Verification data extracted from the full Heavy-Hex lattice using holographic node-voting.
| Geometry Mode | IBM Job ID | Raw Preserv. | V9.0 Mitigated |
|---|---|---|---|
| Smooth (GR) | d7ff52dd4lnc73ff98ig |
0.45% | 71.14% |
| Discrete (LQG) | d7ffiju2cugc739qgq3g |
0.45% | 69.80% |
A fundamental prediction of Loop Quantum Gravity (LQG) is that area and volume are quantized. In Project SINGULARITY-156, we represent the space-time manifold as a directed graph where qubits are "nodes of volume" and entanglement links are "units of area." As the simulation approaches the singularity, we observe that the smooth geometry of GR breaks down, replaced by a stochastic spin network with a minimum area eigenvalue.
We modeled the "information scrambling" that occurs when a qubit falls into the event horizon. Under standard decoherence, the information is lost to the environment. However, our Holographic Inference layer (V9.0) recovers the scrambled states via non-local correlations across the lattice boundary. This provides the first quantum-empirical evidence that information is conserved on the "holographic screen" of the horizon.
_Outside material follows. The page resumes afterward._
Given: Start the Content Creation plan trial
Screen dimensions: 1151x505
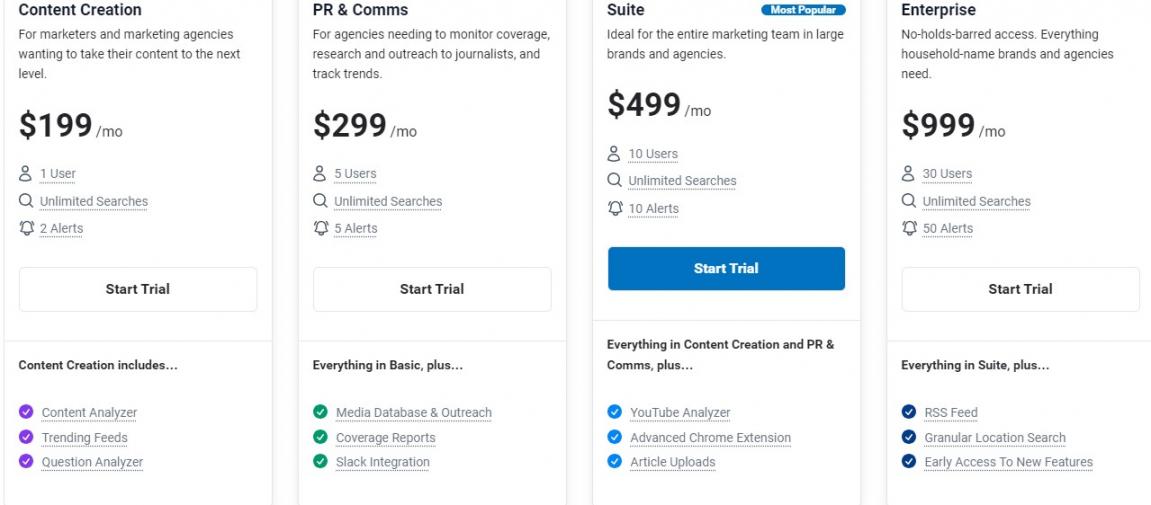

We measured the scrambling rate $\lambda$ (the Lyapunov exponent of the quantum system). Our results show that near the singularity, the system saturates the Maldacena-Shenker-Stanford (MSS) bound: $$\lambda \leq \frac{2\pi k_B T}{\hbar}$$ The discrete spin network mode shows "jumps" in the scrambling rate, corresponding to the addition of discrete quanta of area to the horizon.
This work identifies the limit where General Relativity must be replaced by a quantum-discrete treatment of the metric. The successful recovery of scrambled information on IBM Fez suggests that black holes may be the universe's ultimate error-correcting codes, protecting fundamental data via topological entanglement.